Je vous en avais parlé en publiant un entretien avec les deux auteurs, à l'occasion de la sortie de leur livre, il y a trois mois. Voici la fiche de lecture qui vient de paraître dans la RDN. D'ailleurs, celle-ci met en ligne les recensions de livre qu'elle fait paraître chaque mois, comme par exemple ce mois-ci : intéressant.

O. Kempf

L’Enjeu Afghan : la défaite interdite : Hubac Anquez L’enjeu Aghan, André Versaille éditeur, février 2010

Ce bref ouvrage permet de faire très heureusement le point sur la guerre en Afghanistan. Les deux auteurs, consultants dans un cabinet spécialisé en matière de défense, ont rencontré beaucoup de spécialistes, et consulté énormément de sources. Cette connaissance approfondie leur permet de livrer un livre complet, qui a deux avantages : d’une part, une clarté d’exposition qui rend simples des choses compliquées ; d’autre part, une réflexion stratégique de bon niveau, qui permet de nourrir la réflexion au-dessus de ce qu’aurait pu être un simple livre de journaliste.

L’enjeu afghan est articulé en six chapitres. Le premier décrit le cadre géopolitique (géographique, humain, historique, politique, régional) en échappant aux banalités que l’on rencontre trop souvent( l’éternel grand jeu, la sempiternelle « défaite anglaise » qui n’en est pas une, la débâcle soviétique enfin sont analysées et décryptées avec mesure, loin des idées toues faites) : l’équilibre est heureux entre le niveau de détails et la concision du texte. Un court chapitre évoque ensuite la complexité de l’ennemi (qaidiste, taliban, insurgé) et surtout la diversité des motivations et l’évolution des profils dans le temps.

Le troisième chapitre évoque à la fois les buts et les méthodes de guerre de l’insurrection, quand le chapitre suivant décrit le théâtre vu de l’autre côté, à la fois celui du gouvernement, des Américains (opération Liberté Immuable) ou de l’Otan (Force Internationale d’Assistance et de Sécurité) et leurs missions différentes, et bien explicitées, mais aussi des différents supplétifs (SMP, MANUA, ..).

Tout aussi intéressant est le cinquième chapitre, qui traite de la contre-insurrection, partant de ses fondements théoriques pour décrire son adaptation au théâtre afghan, mais aussi le déplacement du centre de gravité de la guerre, qui réside désormais dans les opinions publiques : aussi bien l’afghane, ce qui ne surprend pas, qu’occidentale, ce qui apparaît comme un nouvel enjeu.
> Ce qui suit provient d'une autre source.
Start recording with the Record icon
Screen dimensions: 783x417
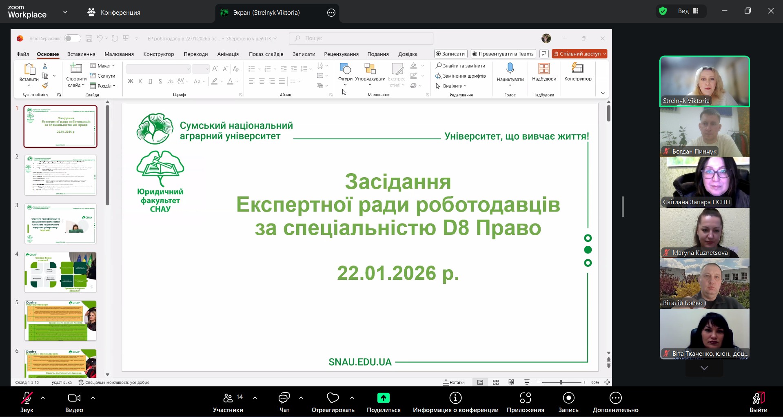point(568,398)
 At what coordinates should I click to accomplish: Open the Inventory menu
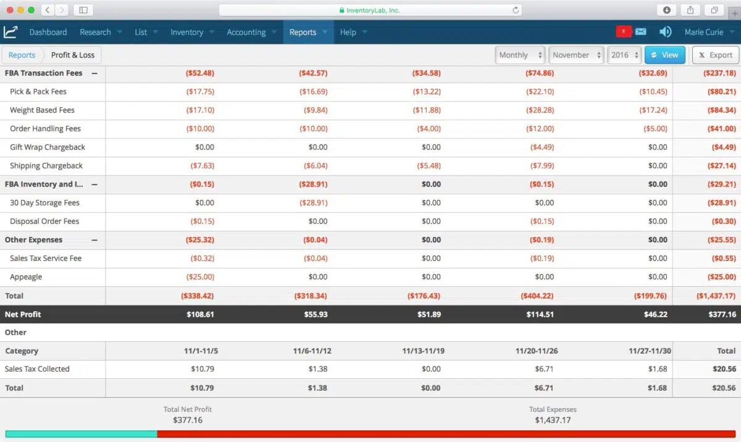click(x=191, y=32)
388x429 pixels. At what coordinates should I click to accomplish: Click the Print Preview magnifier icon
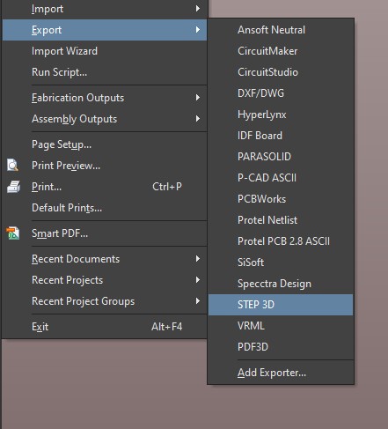(12, 166)
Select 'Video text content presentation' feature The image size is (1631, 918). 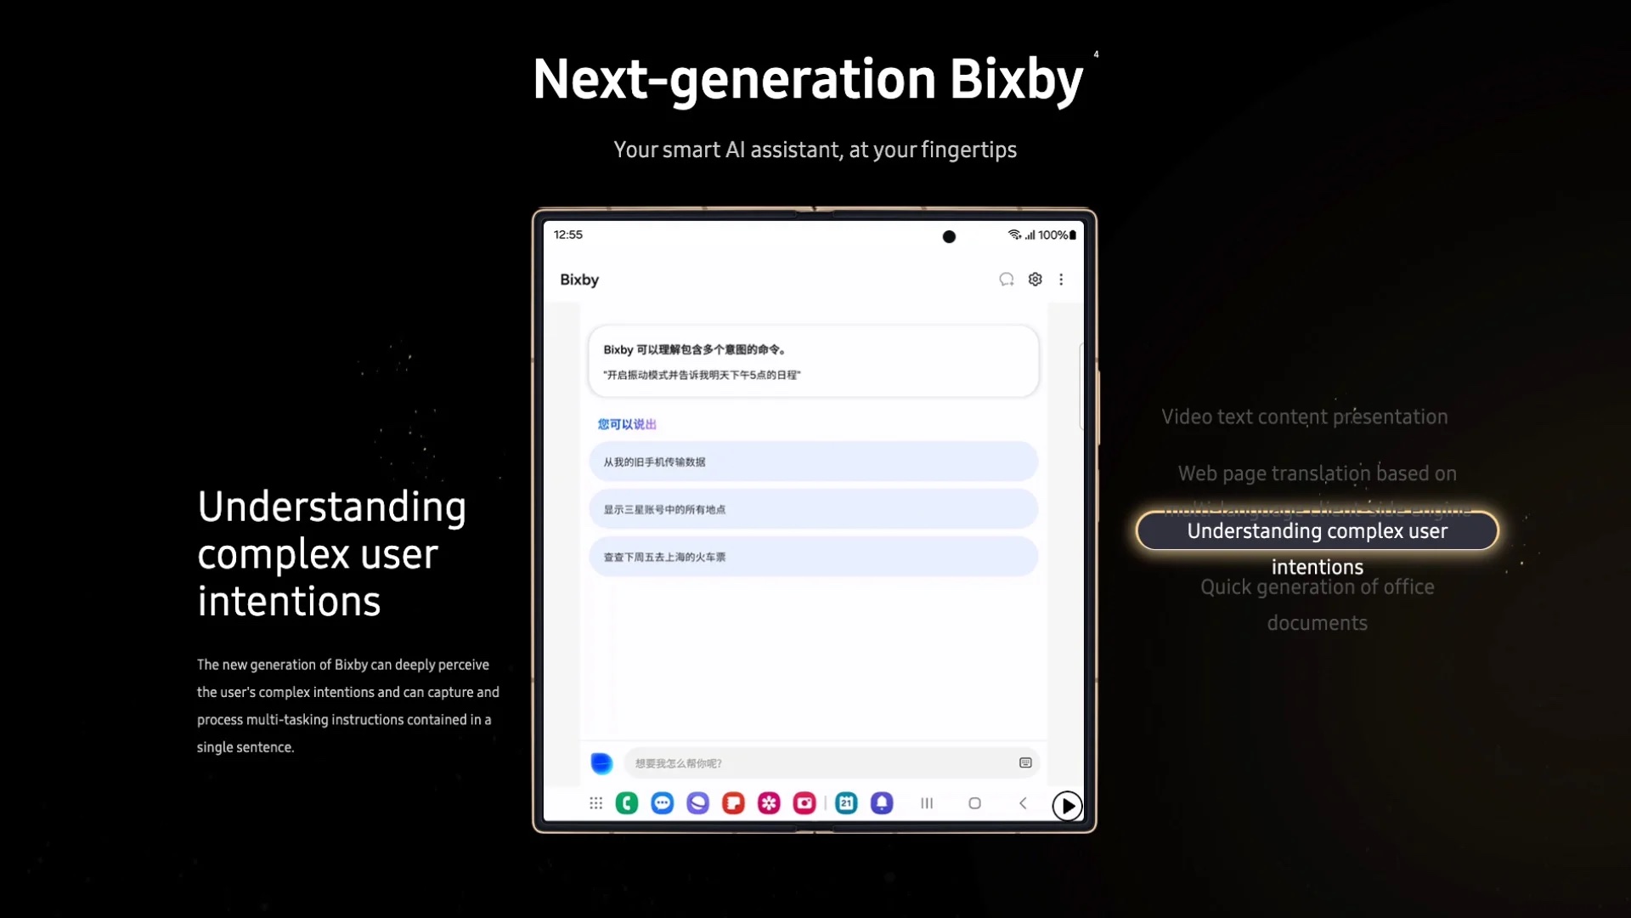click(1303, 416)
Le dernier chapitre sur les pistes de sortie de crise est logiquement plus court : mais il faut ici féliciter les auteurs de s’y être risqués, car trop souvent les ouvrages se limitent à une description des événements, et se contentent de présages filandreux sur l’avenir. Ici, au contraire, des scénarios sont examinés : aussi bien celui de la négociation (qui est aujourd’hui présentée comme la seule voie possible) que de la régionalisation (avec des considérations économiques intéressantes ; mais surtout, avec des développements pertinents sur la nécessité de repenser l’espace afghan, en posant des questions simples qu’on entend très rarement : faut-il favoriser une fédéralisation, ou une partition ?

On notera enfin un style simple et non jargonnant, la volonté d’éviter les anglicismes (même si on ne comprend pas pourquoi les auteurs s’escriment à orthographier « pashtoun » qui n’est correct ni en anglais ni en français), des cartes et encadrés nombreux, des références données dans une bonne mesure, une bibliographie commentée suffisante, … Ainsi, le travail est très pédagogique sans perdre en exigence : il satisfera aussi bien le grand public qui n’y connaît rien que l’analyste un peu plus averti qui cherche un tableau complet. A ce titre, il est chaudement recommandé.

O. Kempf

Commentaires

1. Le jeudi 6 mai 2010, 22:02 par Lefrançois

J'ai consulté internet de Wikipedia aux sites spécialisés sur l'histoire des populations de la région, l'orthographe est bien "pachtoun".